La revanche de la géographie : L’Afrique face au réveil brutal de l’Histoire

Dans un monde où la morale s’efface devant les intérêts séculaires, l’Afrique ne peut plus se contenter d’être spectatrice de sa propre destinée. Entre le déclin des institutions internationales et le retour des ambitions impériales, l’heure est au réarmement moral et intellectuel du continent.

Le retour des réalités froides

Robert D. Kaplan l’avait prédit : l’Histoire n’a fait qu’une brève sieste. Aujourd’hui, elle revient nous frapper avec la brutalité des frontières, des ressources et des zones d’influence. Ce que certains prennent pour des improvisations diplomatiques sont en réalité les pièces d’un puzzle stratégique centenaire.

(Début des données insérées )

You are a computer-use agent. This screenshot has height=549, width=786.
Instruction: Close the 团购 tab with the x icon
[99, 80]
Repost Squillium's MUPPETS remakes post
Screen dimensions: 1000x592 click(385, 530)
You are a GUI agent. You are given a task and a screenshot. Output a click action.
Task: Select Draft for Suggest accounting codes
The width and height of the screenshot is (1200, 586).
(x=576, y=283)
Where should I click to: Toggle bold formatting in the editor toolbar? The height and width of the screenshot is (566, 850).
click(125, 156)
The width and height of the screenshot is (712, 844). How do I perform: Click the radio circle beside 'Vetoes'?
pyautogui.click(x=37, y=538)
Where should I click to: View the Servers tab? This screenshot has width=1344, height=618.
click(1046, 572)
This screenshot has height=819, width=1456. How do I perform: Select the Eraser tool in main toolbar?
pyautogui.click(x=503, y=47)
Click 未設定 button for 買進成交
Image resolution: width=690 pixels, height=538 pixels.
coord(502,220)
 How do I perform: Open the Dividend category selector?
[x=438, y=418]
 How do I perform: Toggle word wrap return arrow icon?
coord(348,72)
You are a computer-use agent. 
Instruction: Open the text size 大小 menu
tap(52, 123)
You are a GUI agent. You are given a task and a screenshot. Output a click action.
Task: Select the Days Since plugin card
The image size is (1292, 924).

Comme le soulignait Henry Kissinger, les grandes puissances ne pensent pas en mandats électoraux, mais en siècles. Les laboratoires d’idées américains ne dorment jamais ; ils travaillent à la préservation d’un leadership total, guidés par la boussole inflexible du « America First ».

Le constat d’une impuissance organisée

Face à cette poussée, que reste-t-il des garde-fous mondiaux ? Les Nations Unies sont devenues une « coquille administrative », une scène de théâtre où l’on joue la comédie de la régulation pendant que le droit est piétiné. Pourquoi continuer à financer une organisation qui a renoncé à sa capacité réelle d’imposer la paix ou la justice ? L’impuissance des secrétaires généraux n’est plus un accident, c’est une composante du système.

Le refus de la périphérie

L’Afrique ne peut plus accepter ce rôle de commentatrice de sa propre domination. Le risque d’une « seconde colonisation » économique est réel : un peuple dominé financièrement devient un peuple silencieux.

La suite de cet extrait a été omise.